2016-01-06 Thread Przemek Klosowski
On Wed, Jan 6, 2016 at 8:19 AM,   wrote:

> I was going through and article about Turning RPi into an FM transmitter .
> It consists of just putting a wire on the GPIO4 of Pi which works as an
> antenna and run the python script.
>
> The software uses the hardware of RPi which generates spread spectrum clock
> signals to create FM signals.

Right, and the way it works they use the spread spectrum feature to
programmatically modulate the frequency of the PWM signal away from
103.3 MHz.
Since FM modulation works by changing the base, aka carrier, frequency
in proportion to the amplitude of the audio signal you're sending,
this happens to behave like a FM modulated signal that is decoded by a
FM radio.
It's a neat hack---the spread spectrum feature works fast enough to
change the frequency of the PWM signal at audio (kHz) rates---it'd be
impossible to change it fast enough by twiddling the PWM frequency
through its configuration registers.

As far as I know, there's no similar spread-spectrum feature on BBB,
so this won't work on BBB---although I wonder if something clever
could be done on a PRU.

>
> I dug out more on http://elinux.org/RPi_BCM2835_GPIOs and found out that
> GPIO4 's alternate functions include ARM_TDI and GPIO_GCLK.
>
> I want to know what does the ARM_TDI and GCLK mean.

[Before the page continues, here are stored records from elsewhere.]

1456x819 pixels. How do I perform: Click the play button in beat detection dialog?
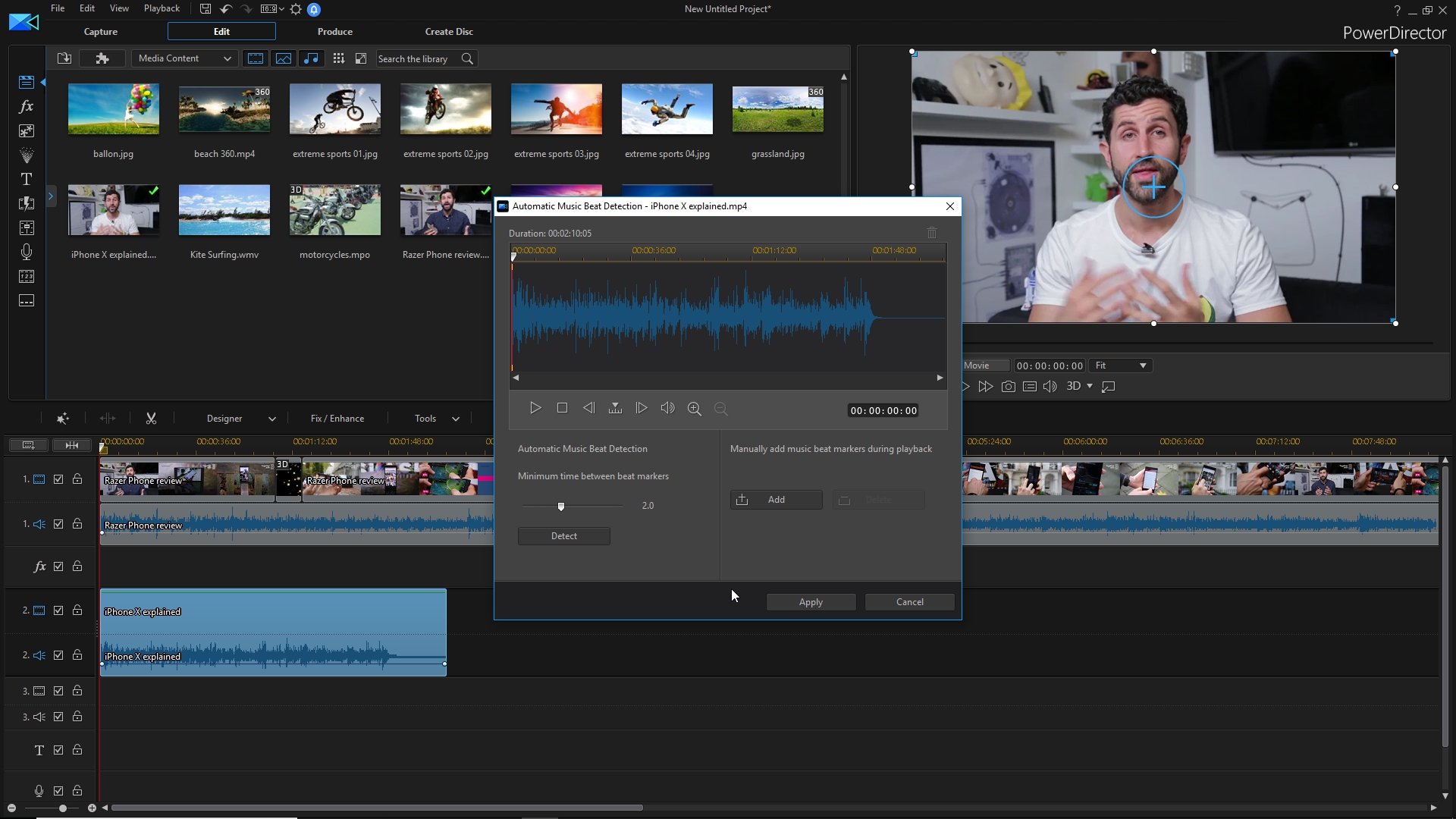[x=535, y=408]
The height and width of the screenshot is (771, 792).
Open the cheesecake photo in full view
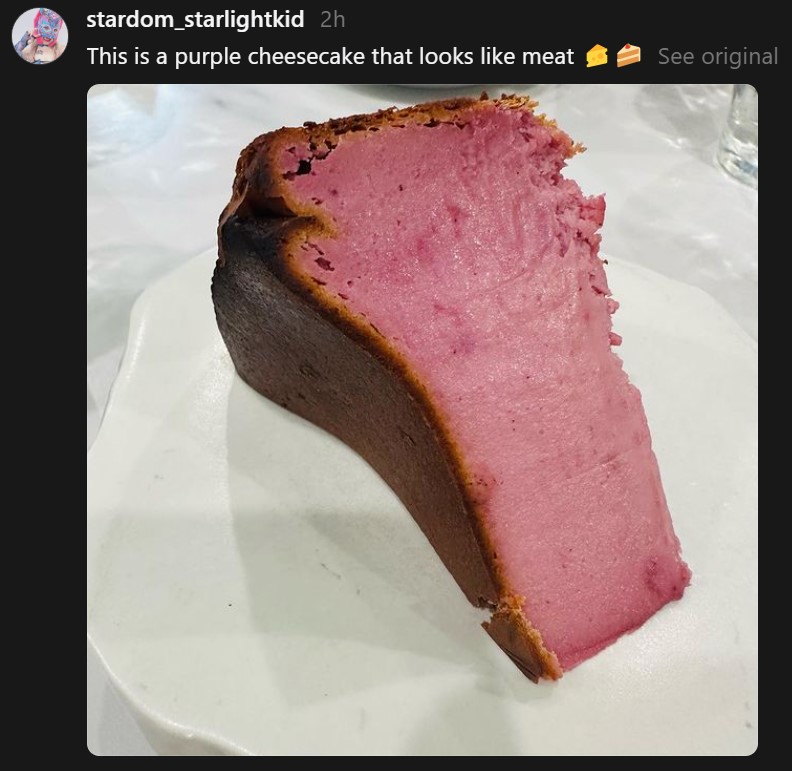point(422,419)
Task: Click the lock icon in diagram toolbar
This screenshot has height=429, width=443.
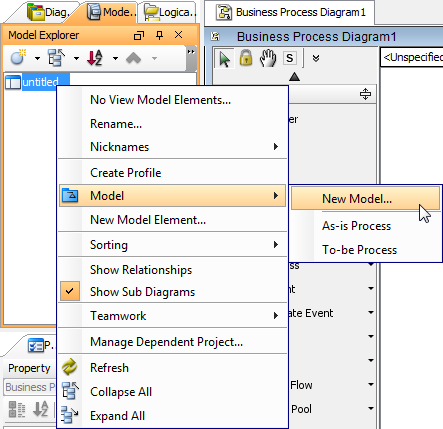Action: coord(246,58)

You are looking at IO multiplexing. RPi and Beaglebone both can
connect multiple internal peripherals to output pins.
The FM feature uses a specific peripheral. It doesn't matter what
other peripherals are on alternate functions.

>
> Now, the main question is, can we make BeagleBone Black as an FM receiver
> using only software without using any external FM module ?

So now you're talking about FM receiver; neither BBB nor RPi has
hardware to receive FM. In theory, with fast enough ADC one could do
direct decoding but a) you'd probably need an antenna amplifier and b)
the available ADCs are nowhere near fast enough to digitize 100 MHz.
You could decode FM signals at carrier frequency 100KHz, probably :)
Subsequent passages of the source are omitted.